# Formulardaten der Reihe nach auslesen



## carpe (9. Feb 2010)

Hallo Leute,

wenn Ich mein Formular an mein Servlet sende und die Daten mit

Enumeration paramNamen = request.getParameterNames();

auslese, dann bekomme Ich eine gemischte liste zurück.
Ich brauche aber eine Methode die das Formular der Reihe nach ausliest.
Da Ich ungefähr 50 Felder habe wäre 

request.getParameter(" ");  

keine gute Lösung.

Hat Jemand eine Idee wie Ich das anders machen könnte.
Hier ( Java EE 6 ) habe Ich nichts gefunden.


----------



## maki (9. Feb 2010)

Das geht nicht, http unterstützt sowas nicht.


----------



## carpe (9. Feb 2010)

maki hat gesagt.:


> Das geht nicht, http unterstützt sowas nicht.

** ROHDATEN **
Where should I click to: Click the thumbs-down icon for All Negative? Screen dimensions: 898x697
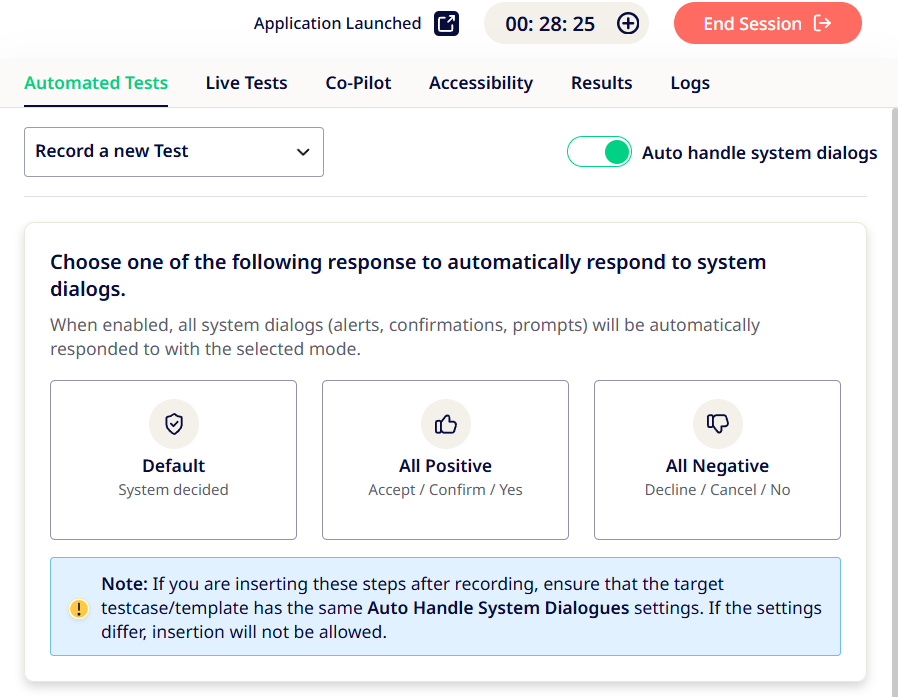(x=718, y=424)
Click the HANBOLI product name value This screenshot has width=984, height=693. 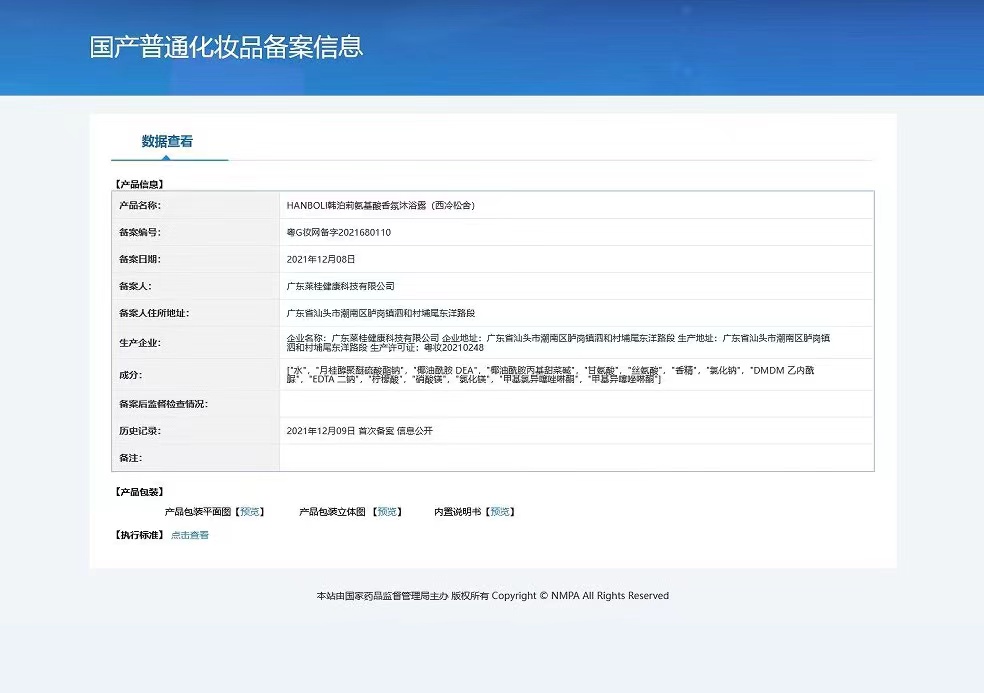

** ÜBUNGSAUFGABEN **
a) Wie viele Felder hat das Formular laut dem Textauszug ungefähr?
b) Entscheiden Sie für jede Aussage, ob sie mit dem Textauszug übereinstimmt, und belegen Sie dies mit den entscheidenden Worten im genauen Wortlaut: (i) maki antwortet, dass HTTP so etwas nicht unterstützt. (ii) carpe hat unter Java EE 6 eine Lösung gefunden. (iii) Laut carpe liefert getParameterNames() die Felder in der Reihenfolge des Formulars.

** VOLLSTÄNDIGE LÖSUNGEN **
a) Ungefähr 50 Felder.

b)
(i) Ja: „Das geht nicht, http unterstützt sowas nicht.“
(ii) Nein: „Hier ( Java EE 6 ) habe Ich nichts gefunden.“
(iii) Nein: „dann bekomme Ich eine gemischte liste zurück.“